Несмотря на интерес со стороны ФСБ, имя Максима так нигде и не всплыло, однако вскоре после начала торговли вокруг него «начались какие-то мутные движения»: им начали интересоваться люди, внимание которых никому бы не понравилось.

– Правоохранители начинали потихоньку моросить, когда я только приехал в Питер. Совсем плотная работа началась два-три года назад. До этого было максимум два рейда в год. А потом все. И менты ходят, и тачки фээсбэшников уже все знают наизусть. Для них это хлебное место. Я знал парня, у которого в лесу был закопан пятикилограммовый мешок (называет синтетический наркотик. – В.В.), который он ведь где-то взял. Другой знакомый без проблем мог перевезти две стограммовые плитки (органического средства. – В.В.). И людей, имеющих такие подвязки, в ПУНКе очень много. Распутывать эти концы можно без особого напряга – достаточно пройтись по комнатам студентов, среди которых были люди с очень серьезными объемами и связями.

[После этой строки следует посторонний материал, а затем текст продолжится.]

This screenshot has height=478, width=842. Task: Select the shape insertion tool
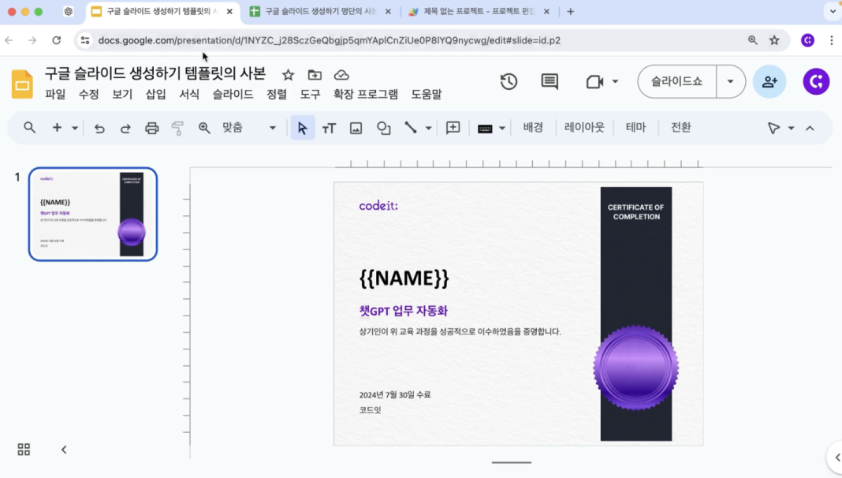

Читатель совершит ошибку, если решит, что петергофское общежитие – это только наркотики и пьянки лихой молодежи. ПУНК – это в том числе и прогулки до Финского залива, долгие разговоры перед сном, мечты под гитару. Словом, территория свободы, своеобразная Христиания внутри Копенгагена. Все это так и называли – «дух ПУНКа», с которым вузовская администрация ничего не могла сделать, а потому делала вид, что далекого от города общежития просто не существует.

Сегодня у Максима напряженный рабочий график, поэтому он не смог уделить мне много времени.

– Я рассказал по верхам. Чтобы поднять все темы, надо долго рассказывать. Есть огромный пласт о наркотиках, есть тема криминала, есть работа ФСБ со студентами. Можно вспомнить о комендантах корпусов. Сейчас тот веселый беспредел в ПУНКе закончился, продают только для своих, обычно через «Телеграм». Поэтому делать там больше нечего.